Vinho: Quanto mais velho, melhor?

Esse ditado é famoso mas será que é verdade? Vamos entender de onde vem essa ideia.

Tudo começou no século XVII, quando comerciantes ingleses passaram a comprar vinhos da região do Douro, em Portugal. Para aguentar as longas viagens até a Inglaterra, os produtores adicionavam aguardente vínica ao vinho, criando o que hoje conhecemos como vinho do Porto.

O curioso é que alguns desses vinhos, ao voltarem para Portugal após não serem vendidos, estavam ainda melhores. O tempo e a fortificação haviam transformado o sabor. A partir daí, surgiu o hábito de envelhecer o vinho propositalmente e com ele, o famoso ditado: “Quanto mais velho, melhor.”

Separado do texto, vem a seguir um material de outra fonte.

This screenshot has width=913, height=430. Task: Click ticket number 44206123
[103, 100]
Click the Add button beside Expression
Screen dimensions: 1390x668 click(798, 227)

Mas a verdade é que isso só vale para alguns vinhos. Hoje, mais de 90% dos rótulos são feitos para serem consumidos jovens, com até 3 anos de safra. São leves, frutados e prontos para beber e envelhecer esses vinhos pode até prejudicar o sabor.

Por outro lado, vinhos de guarda (com boa acidez, taninos firmes e, muitas vezes, passagem por madeira) realmente melhoram com o tempo, ganhando complexidade e aromas incríveis.

“Quanto mais velho, melhor” só funciona para o vinho certo. Se for um vinho simples, o tempo não vai ajudar mas se for um vinho estruturado, pode transformar totalmente a experiência.